Strike a blow against the fossil fuel lobby and walk or bike. Stop saying "we're all at fault" and helplessly sitting on your hands, America. Its time to get mad and make some changes!
"Instead of cracking down on MMS, as he had vowed to do even BEFORE taking office, Obama left in place many of the top officials who oversaw the agency's culture of corruption.
He permitted it to RUBBER-STAMP dangerous drilling operations by BP – a firm with the worst safety record of any oil company – with virtually no environmental safeguards, using industry-friendly regulations drafted during the Bush years.
He calibrated his response to the Gulf spill based on flawed and misleading estimates from BP – and then deployed his top aides to LOWBALL the flow rate at a laughable 5,000 barrels a day, long after the best science made clear this catastrophe would eclipse the Exxon Valdez."
Okay, OBAMA didn't exactly go "missing", he WENT GOLFING.
Several times in the first weeks of the OIL explosion.
Don Lemon on CNN appropriately made the comment that "it just was not the right thing to do".
We vote about issues where we have a vested interest. It's hard to get worked up over something one hasn't adopted as part of one's worldview. It's easy to look at one's circumstances and believe that nothing can be done. The more one reads up or watches environmental programming, the more one realizes that EVERYONE can do "something." For example, did you know that those re-useable shopping bags available at most grocery stores now are made from fabric created from 100% recycled soda bottles?
So, just changing to using them causes a ripple affect of benefits from having stronger nearly non-tearable bags that don't leave your groceries on the sidewalk to helping the recycling industry to keeping one more bag out of the landfill.
http://www.politicalwild.com/2010/07/84-days-of-disgrace-in-gulf-and-2020.html
Our government is dysfunctional and bought off and thanks to their criminality we are left with guilty gestures of self denial over our "addiction". I have literally, over the past 40 years, read a 100 articles like this one blaming the victims and pretending that we can, through individual action, change our collective economy.

# [Check your understanding]
• a. For each statement, answer yes or no according to the oil spill text, and quote the words that decide it: (i) Obama went golfing several times in the first weeks of the oil explosion. (ii) The reusable shopping bags are made from fabric created from 50% recycled soda bottles. (iii) Top aides put the flow rate at 5,000 barrels a day.
• b. Continue the oil spill text from its last sentence, in the same voice.
The items after this point have no connection to the oil spill text.

# [Supplied material]
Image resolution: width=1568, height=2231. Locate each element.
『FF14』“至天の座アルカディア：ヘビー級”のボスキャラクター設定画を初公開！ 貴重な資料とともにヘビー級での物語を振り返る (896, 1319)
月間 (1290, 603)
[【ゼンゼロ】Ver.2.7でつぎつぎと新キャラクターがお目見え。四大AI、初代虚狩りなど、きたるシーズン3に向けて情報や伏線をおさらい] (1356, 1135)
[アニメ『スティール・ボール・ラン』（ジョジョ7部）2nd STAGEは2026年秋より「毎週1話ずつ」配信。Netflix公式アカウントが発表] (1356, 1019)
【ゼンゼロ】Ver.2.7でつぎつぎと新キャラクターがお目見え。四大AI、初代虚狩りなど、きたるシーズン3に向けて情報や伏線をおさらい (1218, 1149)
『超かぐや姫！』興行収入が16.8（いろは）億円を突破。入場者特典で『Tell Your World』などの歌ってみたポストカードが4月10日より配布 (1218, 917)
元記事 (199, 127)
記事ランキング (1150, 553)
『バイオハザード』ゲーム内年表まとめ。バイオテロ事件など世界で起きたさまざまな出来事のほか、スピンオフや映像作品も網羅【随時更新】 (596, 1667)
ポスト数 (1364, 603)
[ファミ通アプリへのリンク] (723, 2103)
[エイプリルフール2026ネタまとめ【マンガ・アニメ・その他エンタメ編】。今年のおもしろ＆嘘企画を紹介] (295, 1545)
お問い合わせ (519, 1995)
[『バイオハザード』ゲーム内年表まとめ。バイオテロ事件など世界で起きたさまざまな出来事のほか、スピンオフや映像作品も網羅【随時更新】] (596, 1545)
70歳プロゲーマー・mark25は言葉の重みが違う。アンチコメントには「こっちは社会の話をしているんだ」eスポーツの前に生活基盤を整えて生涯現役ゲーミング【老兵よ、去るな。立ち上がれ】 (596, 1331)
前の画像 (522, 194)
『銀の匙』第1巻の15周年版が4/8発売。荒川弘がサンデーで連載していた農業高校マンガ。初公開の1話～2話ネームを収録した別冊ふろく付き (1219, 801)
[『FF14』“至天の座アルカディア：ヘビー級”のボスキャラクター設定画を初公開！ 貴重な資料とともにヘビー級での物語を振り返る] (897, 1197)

# [Results of the tasks]
• a.
(i) Yes: "he WENT GOLFING. Several times in the first weeks of the OIL explosion."
(ii) No: "made from fabric created from 100% recycled soda bottles"
(iii) Yes: "LOWBALL the flow rate at a laughable 5,000 barrels a day"

• b.
Obviously the corporations love this kind of individualistic thinking - divide/conquer - since the only possible way out of our enslavement to them is ORGANIZED resistance - forget the personal guilt and join up with the political resistance - Greenpeace, Move On, whatever - and press for systemic change.
If it is everyone's fault it is no one's fault. The problem needs to be brought to human scale and needs a target of direct outrage for people to feel that they can act to address it.
1) You say "forget personal guilt" and "individual action" and instead recommend "political resistance". Why not do both? Individual conservation action won't do any harm, and will likely do a lot of good.
2) I can't help noticing that your recommended course of action conveniently avoids the need for personal sacrifice. Read the article: Our per-capita energy consumption dwarfs that of any other country. It would be extremely meaningful if a lot of people traded in their car for a bike, or scaled back their meat consumption, or turned down the AC.
Finally - when you say "systemic change" what do you mean? What kind of change would you have me press for?
As for individual action/sacrifice I agree that it might not do any harm (I personally have a pretty small carbon footprint and have sacrificed plenty) except that individual action often sets people apart and just leaves the "righteous" ones feeling superior. What we really desperately need to see is that we are in a life and death struggle between the "little" people (all those who gross under say 250,000 all the way to the homeless) and our corporate "masters" (R's and D's).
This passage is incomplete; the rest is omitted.